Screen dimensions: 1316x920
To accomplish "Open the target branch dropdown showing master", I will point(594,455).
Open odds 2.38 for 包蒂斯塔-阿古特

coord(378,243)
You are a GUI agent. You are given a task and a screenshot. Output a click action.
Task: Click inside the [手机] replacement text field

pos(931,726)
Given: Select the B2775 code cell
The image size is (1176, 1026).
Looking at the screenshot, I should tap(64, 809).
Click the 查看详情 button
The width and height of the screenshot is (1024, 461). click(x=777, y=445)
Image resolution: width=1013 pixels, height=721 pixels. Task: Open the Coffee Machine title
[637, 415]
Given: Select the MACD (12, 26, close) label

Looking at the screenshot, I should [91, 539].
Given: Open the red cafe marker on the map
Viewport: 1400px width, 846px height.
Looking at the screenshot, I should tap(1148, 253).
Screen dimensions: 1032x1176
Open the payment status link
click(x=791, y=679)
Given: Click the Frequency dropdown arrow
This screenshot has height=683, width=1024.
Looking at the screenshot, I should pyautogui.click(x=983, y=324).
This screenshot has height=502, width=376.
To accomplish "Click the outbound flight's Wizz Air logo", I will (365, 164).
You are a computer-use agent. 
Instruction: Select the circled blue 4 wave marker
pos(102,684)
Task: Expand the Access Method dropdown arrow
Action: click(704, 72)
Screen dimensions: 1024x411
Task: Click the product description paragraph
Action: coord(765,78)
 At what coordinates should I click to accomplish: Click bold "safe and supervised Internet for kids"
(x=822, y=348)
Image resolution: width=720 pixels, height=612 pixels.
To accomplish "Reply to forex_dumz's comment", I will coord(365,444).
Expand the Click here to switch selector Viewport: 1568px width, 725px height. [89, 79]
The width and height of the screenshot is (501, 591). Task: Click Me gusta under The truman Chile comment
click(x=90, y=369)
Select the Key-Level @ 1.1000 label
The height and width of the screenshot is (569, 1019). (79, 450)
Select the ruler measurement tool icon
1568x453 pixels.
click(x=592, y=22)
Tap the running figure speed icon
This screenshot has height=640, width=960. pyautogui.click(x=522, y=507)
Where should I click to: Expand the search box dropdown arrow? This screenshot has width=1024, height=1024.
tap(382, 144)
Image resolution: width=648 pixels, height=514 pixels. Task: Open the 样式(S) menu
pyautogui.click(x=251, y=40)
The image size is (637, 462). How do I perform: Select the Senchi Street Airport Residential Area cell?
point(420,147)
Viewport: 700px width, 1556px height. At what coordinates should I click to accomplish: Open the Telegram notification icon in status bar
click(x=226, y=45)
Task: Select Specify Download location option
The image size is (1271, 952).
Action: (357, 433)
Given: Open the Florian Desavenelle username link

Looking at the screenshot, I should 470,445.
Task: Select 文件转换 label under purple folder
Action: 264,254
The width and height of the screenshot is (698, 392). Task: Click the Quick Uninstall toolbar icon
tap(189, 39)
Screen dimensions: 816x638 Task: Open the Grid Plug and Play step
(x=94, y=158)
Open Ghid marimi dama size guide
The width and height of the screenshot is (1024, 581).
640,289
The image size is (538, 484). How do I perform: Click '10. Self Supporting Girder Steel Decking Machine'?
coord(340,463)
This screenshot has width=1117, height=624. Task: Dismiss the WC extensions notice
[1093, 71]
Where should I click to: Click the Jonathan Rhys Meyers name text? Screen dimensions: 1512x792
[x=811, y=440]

_____

> **What the exercise asks**: What you copy should begin at the line with "Open Ghid marimi dama size guide" and end at the final line of the listing, each line exactly as it is.

> **Your solution**:
Open Ghid marimi dama size guide
The width and height of the screenshot is (1024, 581).
640,289
The image size is (538, 484). How do I perform: Click '10. Self Supporting Girder Steel Decking Machine'?
coord(340,463)
This screenshot has width=1117, height=624. Task: Dismiss the WC extensions notice
[1093, 71]
Where should I click to: Click the Jonathan Rhys Meyers name text? Screen dimensions: 1512x792
[x=811, y=440]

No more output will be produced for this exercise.